スーパーコンピュータ「京(けい)」はハードウエア性能中心の評価では世界1位の座を譲ったが、「Graph500」など実用的な計算モデルでの評価では世界1位を維持している。伝統的なノイマン型の延長線上にある京は、ソフトウエアから見た汎用性が高く、ロジックチューニングしやすい特徴があるからだ。

 京の大規模データ解析では、「動き続ける」という信頼性を日本品質のハードウエアが支えている。一方、大量のジョブを効率的にスケジュールしてシステム全体の稼働率を上げるという、利用者目線の目的達成には、ソフトウエアが寄与する部分が多い。

 ICTシステムの登場以前は、自宅と海外との無料テレビ会議や、キャッシュレスのリアルタイム金融取引といった「時間と距離の超越」は夢の中でしかかなえられなかった。それが今は実現のものとなり、IoT(Internet of Things)やブロックチェーン(ビットコインやFinTech)でさらに加速されつつある。

 ハードウエアの性能向上、インターネットなどのネットワーク化の普及、コンテンツやコミュニケーションなどのデジタル化の進展、そしてそれらのパワーを最大限に引き出すソフトウエアの開発力向上――。これらが相まって、夢を現実のものとした。

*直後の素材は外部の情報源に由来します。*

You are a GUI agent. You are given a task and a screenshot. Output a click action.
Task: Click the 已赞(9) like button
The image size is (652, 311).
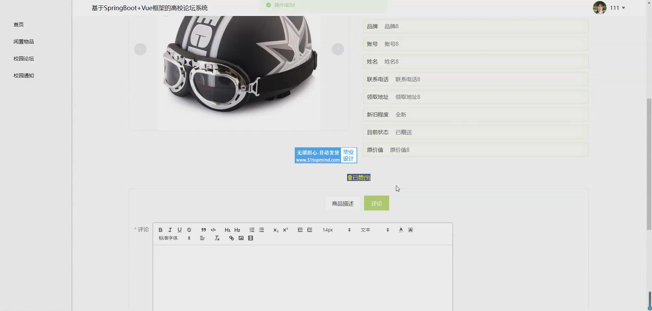359,178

 SEの歴史は、夢をかたちにしてきた歴史でもある。最終回は「SEとは何か」「ITアーキテクトの夢は何か」について考えてみたい。

一言では語れないSE

 ICTシステムにはハードウエア機能とソフトウエア機能を組み合わせた最適なアーキテクチャが求められている。その実現には様々な技術とそれを担うエンジニアのチームワークが不可欠だ。担い手であるSE(Systems Engineer)は日本固有の用語だが、ICTに携わるエンジニア全体の総称と言える。

 ただ「SE」が指す範囲は広い。人材定義やスキル定義、作業内容の定義は実に様々だ。いくつか見てみよう。

 情報処理推進機構(IPA)の「ITスキル標準(ITSS:IT Skill Standard)」では、IT関連のスキルを11職種・35専門分野に分類している。ITSSはSEを定義していないが、SEのスキルに該当する職種は概ね、「コンサルタント」「ITアーキテクト」「プロジェクトマネジメント」「ITスペシャリスト」「アプリケーションスペシャリスト」「ソフトウェアデベロップメント」「ITサービスマネジメント」あたりである。